The government ultimately argues the district court erred by not affording the officers the deference they deserved. But as we have explained, while “deference is to be accorded a law enforcement officer’s ability to distinguish between innocent and suspicious actions ... [i]nchoate suspicions and unparticularized hunches ... do not provide reasonable suspicion.” Wood, 106 F.3d at 946. The district court held that Officers Morghem and Walton stopped Mr. Hernandez based on inchoate suspicions and unparticularized hunches, and we are not persuaded the court erred in making that determination.

We AFFIRM.

. While we do not generally consider new issues on appeal, we do have discretion to consider new arguments based on "changes in governing law arising during the pendency of the appeal.” Green v. Bd. of Cty. Comm’rs, 472 F.3d 794, 798 n.1 (10th Cir. 2007) (quoting Anixter v. Home-Stake Prod. Co., 77 F.3d 1215, 1222 (10th Cir. 1996)). We see two reasons not to exercise that discretion here. First, all of the parties in Green agreed that the appellate record was sufficiently developed to allow proper consideration of the new issue without remand. Id. The same cannot be said about this case. Second, Strieff does not change governing law; it only supplements it by applying the factors from Brown v. Illinois, 422 U.S. 590, 95 S.Ct. 2254, 45 L.Ed.2d 416 (1975), and concluding that suppression was unwarranted. See Strieff, 136 S.Ct. at 2061-62.

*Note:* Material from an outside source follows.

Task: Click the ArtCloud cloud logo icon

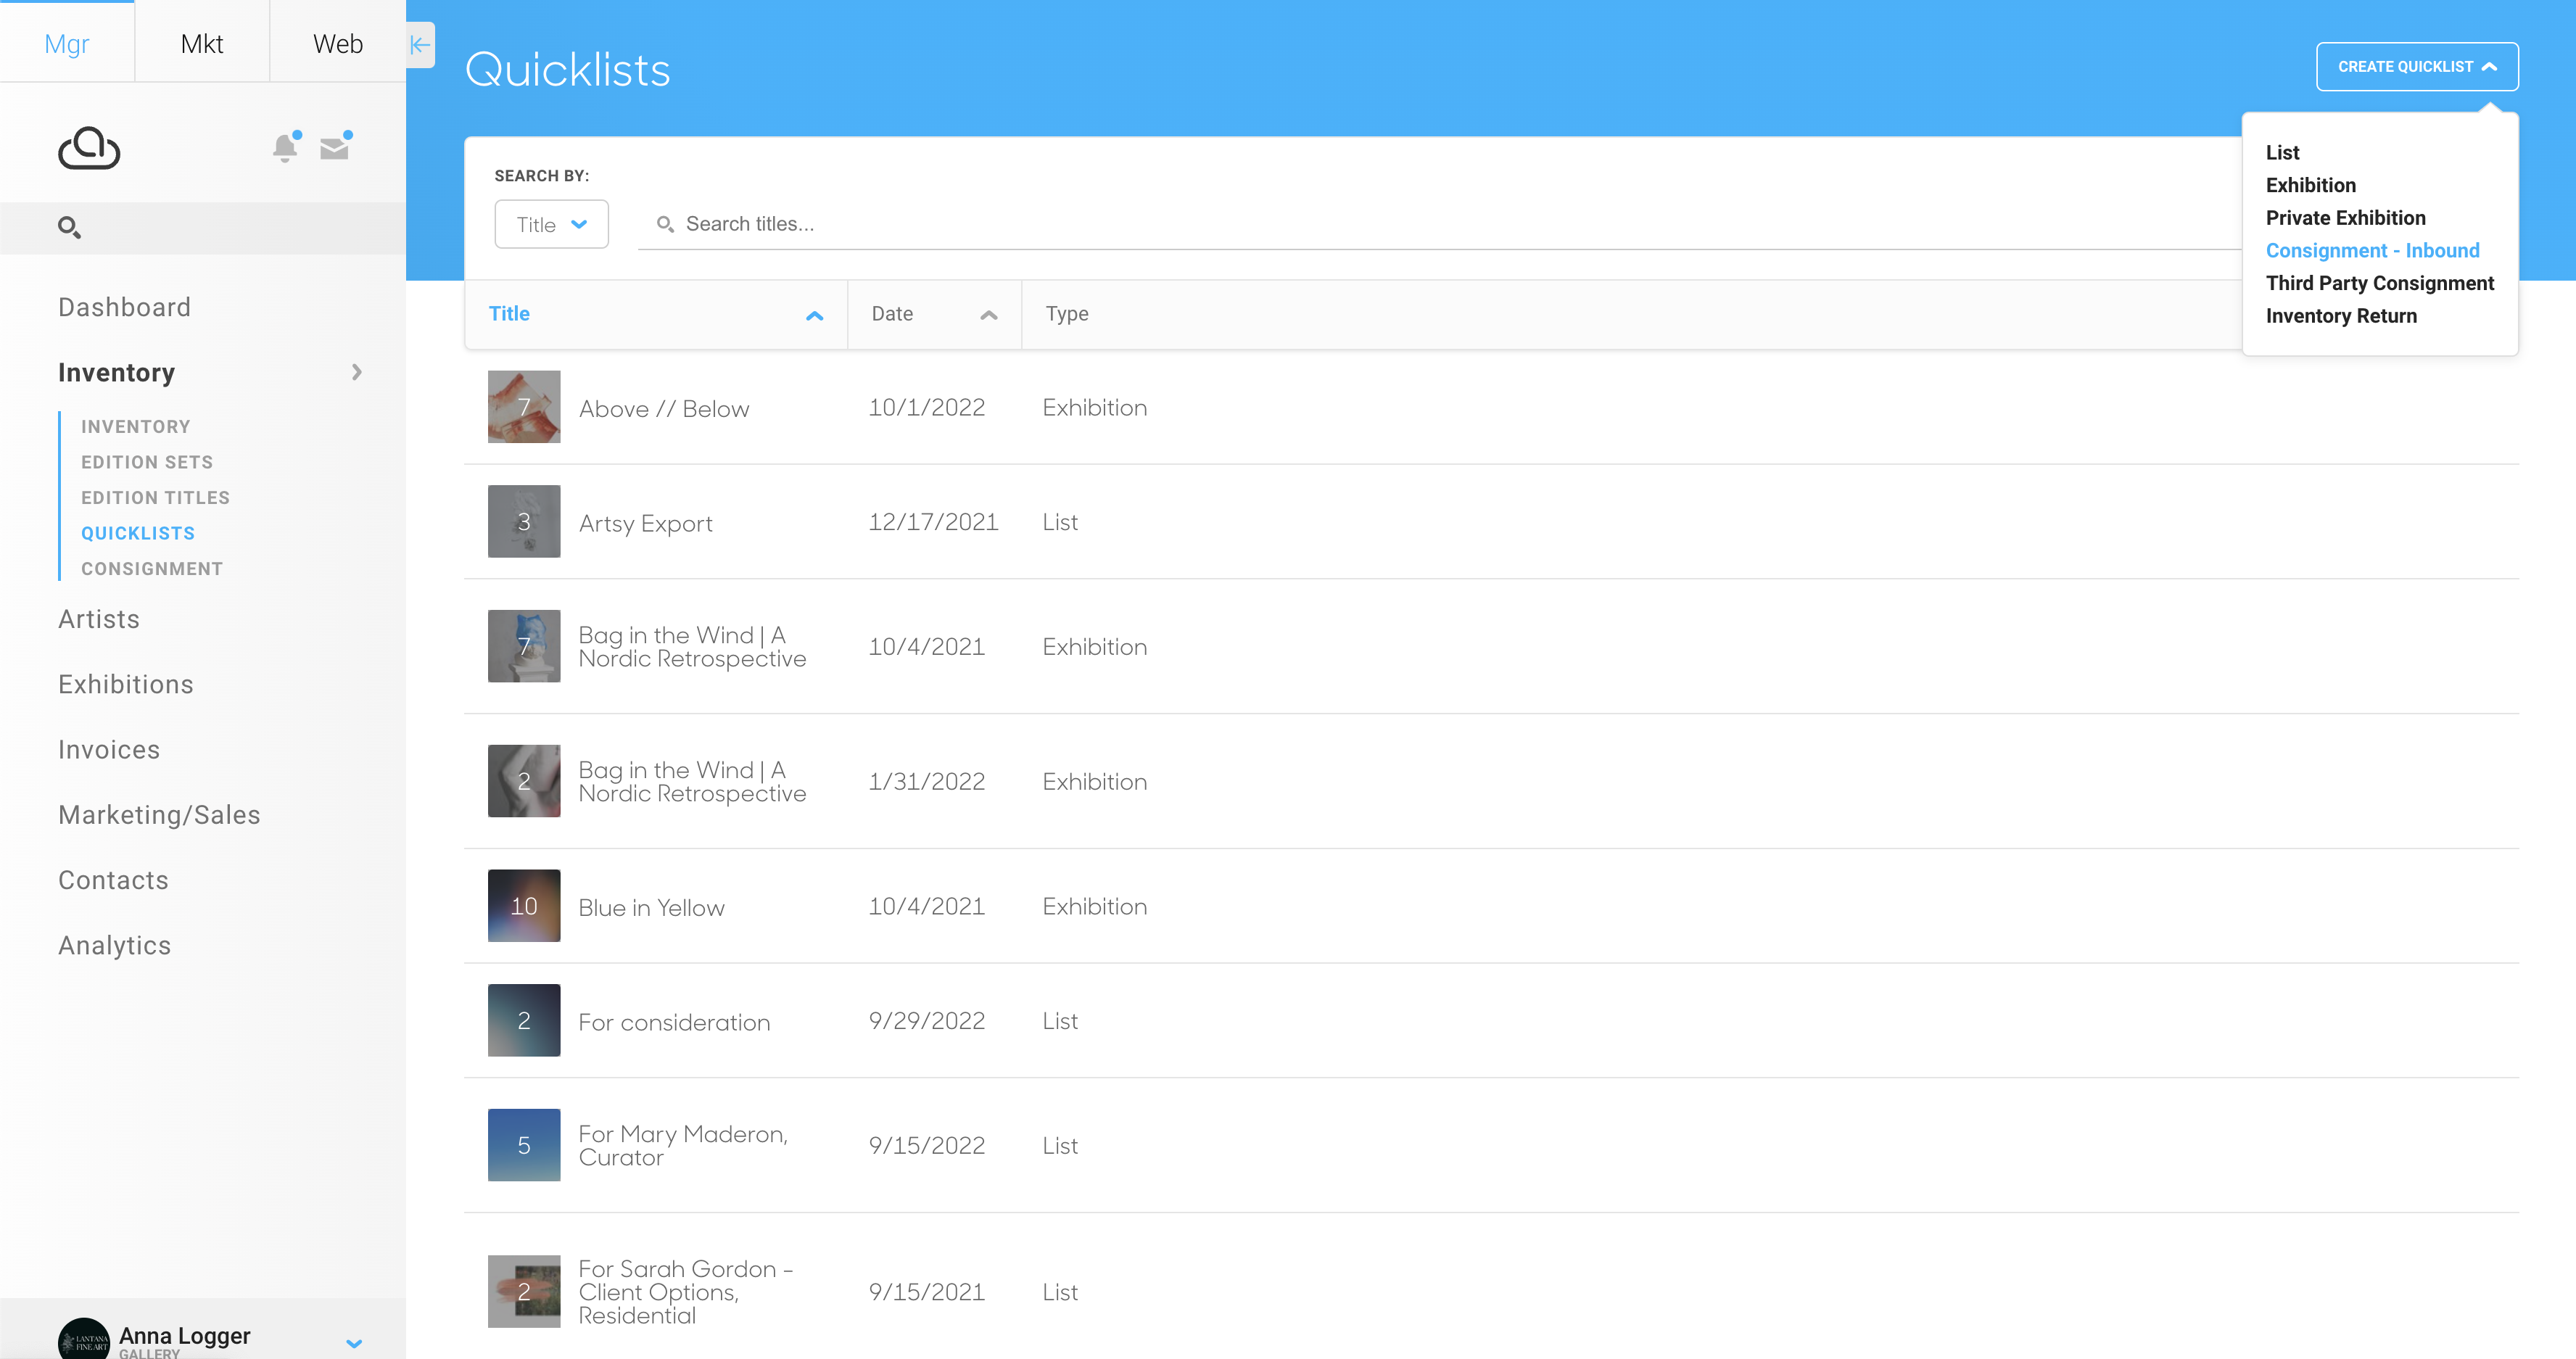Action: coord(89,148)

. Of course, we recognize that "this kind of police presence does not, standing alone, constitute a seizure." Id. We also recognize the ultimate conclusion in Chesternut was that no seizure had occurred. Id. at 576, 108 S.Ct. 1975. We are merely highlighting the fact that Officers Walton and Morghem were driving parallel to Mr. Hernandez in their police cruiser and that the Supreme Court has stated this exact fact could be intimidating to a pedestrian. It is not dispositive; it simply further illustrates the coerciveness of the circumstances leading up to Officer Walton’s request that Mr. Hernandez stop walking, which is the point at which the Fourth Amendment was implicated.

. We do not include this to say that Officer Walton’s subjective intentions matter to the question of whether Mr. Hernandez was seized; rather, we use it to illustrate what the situation objectively looked like from a contemporaneous account.

. This case is not like United States v. Moore, 795 F.3d 1224, 1229 n.2 (10th Cir. 2015), where there was no issue of waiver.

. The record is virtually bare in regard to Mr. Hernandez’s inability to recall his grandmother’s address. The only mention of it was during Officer Morghem’s testimony at the suppression hearing where he stated, “1 asked where was his grandma’s house and he could not provide me that address.” Aplt. App. at 43. This, standing alone, contrary to the government’s and dissent's assertions, is neither inconsistent nor evasive. It might be different, for instance, had Officer Morghem testified to asking a follow-up question regarding the approximate location of Mr. Hernandez’s grandmother’s house and then testified that Mr. Hernandez could not provide any general information about such residence. That, however, is not what occurred, and it further underscores our point above that both sides should present all their arguments to the district court.